### TASK MATERIAL

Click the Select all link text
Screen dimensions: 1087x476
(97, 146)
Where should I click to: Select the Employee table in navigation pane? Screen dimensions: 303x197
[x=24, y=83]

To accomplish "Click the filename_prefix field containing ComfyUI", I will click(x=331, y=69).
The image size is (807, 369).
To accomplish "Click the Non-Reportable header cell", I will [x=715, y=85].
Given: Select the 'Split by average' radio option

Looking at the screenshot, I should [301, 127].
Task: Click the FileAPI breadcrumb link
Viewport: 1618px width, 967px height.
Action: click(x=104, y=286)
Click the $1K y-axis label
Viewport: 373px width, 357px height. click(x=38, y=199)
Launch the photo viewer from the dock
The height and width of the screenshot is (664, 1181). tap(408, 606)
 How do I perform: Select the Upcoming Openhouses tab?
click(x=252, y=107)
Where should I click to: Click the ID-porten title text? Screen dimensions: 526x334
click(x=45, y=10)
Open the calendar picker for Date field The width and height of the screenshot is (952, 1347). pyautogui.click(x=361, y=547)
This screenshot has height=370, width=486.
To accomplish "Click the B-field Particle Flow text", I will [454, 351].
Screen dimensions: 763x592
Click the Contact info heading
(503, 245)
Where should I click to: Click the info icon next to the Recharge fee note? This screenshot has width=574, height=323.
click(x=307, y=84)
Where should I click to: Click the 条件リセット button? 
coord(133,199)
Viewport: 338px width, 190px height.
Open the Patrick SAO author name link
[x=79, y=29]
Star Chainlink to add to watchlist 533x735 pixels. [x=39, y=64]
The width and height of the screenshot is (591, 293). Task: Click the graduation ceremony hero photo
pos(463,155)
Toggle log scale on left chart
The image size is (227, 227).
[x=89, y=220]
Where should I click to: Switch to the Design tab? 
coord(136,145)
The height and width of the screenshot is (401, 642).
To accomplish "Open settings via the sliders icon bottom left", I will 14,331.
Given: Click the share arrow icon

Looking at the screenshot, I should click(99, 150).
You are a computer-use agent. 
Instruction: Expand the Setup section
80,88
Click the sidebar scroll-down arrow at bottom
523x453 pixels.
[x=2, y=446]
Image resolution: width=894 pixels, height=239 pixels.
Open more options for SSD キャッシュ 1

######

= WHAT YOU ARE ASKED TO DO =
Convert every one of the entries above into a Markdown table with the columns n and Line. Give each nonblank line its own row, numbered in order, and leave out blank lines.

= PROBLEM SOLUTION =
| n | Line |
|---|---|
| 1 | Click the Select all link text |
| 2 | Screen dimensions: 1087x476 |
| 3 | (97, 146) |
| 4 | Where should I click to: Select the Employee table in navigation pane? Screen dimensions: 303x197 |
| 5 | [x=24, y=83] |
| 6 | To accomplish "Click the filename_prefix field containing ComfyUI", I will click(x=331, y=69). |
| 7 | The image size is (807, 369). |
| 8 | To accomplish "Click the Non-Reportable header cell", I will [x=715, y=85]. |
| 9 | Given: Select the 'Split by average' radio option |
| 10 | Looking at the screenshot, I should [301, 127]. |
| 11 | Task: Click the FileAPI breadcrumb link |
| 12 | Viewport: 1618px width, 967px height. |
| 13 | Action: click(x=104, y=286) |
| 14 | Click the $1K y-axis label |
| 15 | Viewport: 373px width, 357px height. click(x=38, y=199) |
| 16 | Launch the photo viewer from the dock |
| 17 | The height and width of the screenshot is (664, 1181). tap(408, 606) |
| 18 |  How do I perform: Select the Upcoming Openhouses tab? |
| 19 | click(x=252, y=107) |
| 20 | Where should I click to: Click the ID-porten title text? Screen dimensions: 526x334 |
| 21 | click(x=45, y=10) |
| 22 | Open the calendar picker for Date field The width and height of the screenshot is (952, 1347). pyautogui.click(x=361, y=547) |
| 23 | This screenshot has height=370, width=486. |
| 24 | To accomplish "Click the B-field Particle Flow text", I will [454, 351]. |
| 25 | Screen dimensions: 763x592 |
| 26 | Click the Contact info heading |
| 27 | (503, 245) |
| 28 | Where should I click to: Click the info icon next to the Recharge fee note? This screenshot has width=574, height=323. |
| 29 | click(x=307, y=84) |
| 30 | Where should I click to: Click the 条件リセット button?  |
| 31 | coord(133,199) |
| 32 | Viewport: 338px width, 190px height. |
| 33 | Open the Patrick SAO author name link |
| 34 | [x=79, y=29] |
| 35 | Star Chainlink to add to watchlist 533x735 pixels. [x=39, y=64] |
| 36 | The width and height of the screenshot is (591, 293). Task: Click the graduation ceremony hero photo |
| 37 | pos(463,155) |
| 38 | Toggle log scale on left chart |
| 39 | The image size is (227, 227). |
| 40 | [x=89, y=220] |
| 41 | Where should I click to: Switch to the Design tab?  |
| 42 | coord(136,145) |
| 43 | The height and width of the screenshot is (401, 642). |
| 44 | To accomplish "Open settings via the sliders icon bottom left", I will 14,331. |
| 45 | Given: Click the share arrow icon |
| 46 | Looking at the screenshot, I should click(99, 150). |
| 47 | You are a computer-use agent.  |
| 48 | Instruction: Expand the Setup section |
| 49 | 80,88 |
| 50 | Click the sidebar scroll-down arrow at bottom |
| 51 | 523x453 pixels. |
| 52 | [x=2, y=446] |
| 53 | Image resolution: width=894 pixels, height=239 pixels. |
| 54 | Open more options for SSD キャッシュ 1 |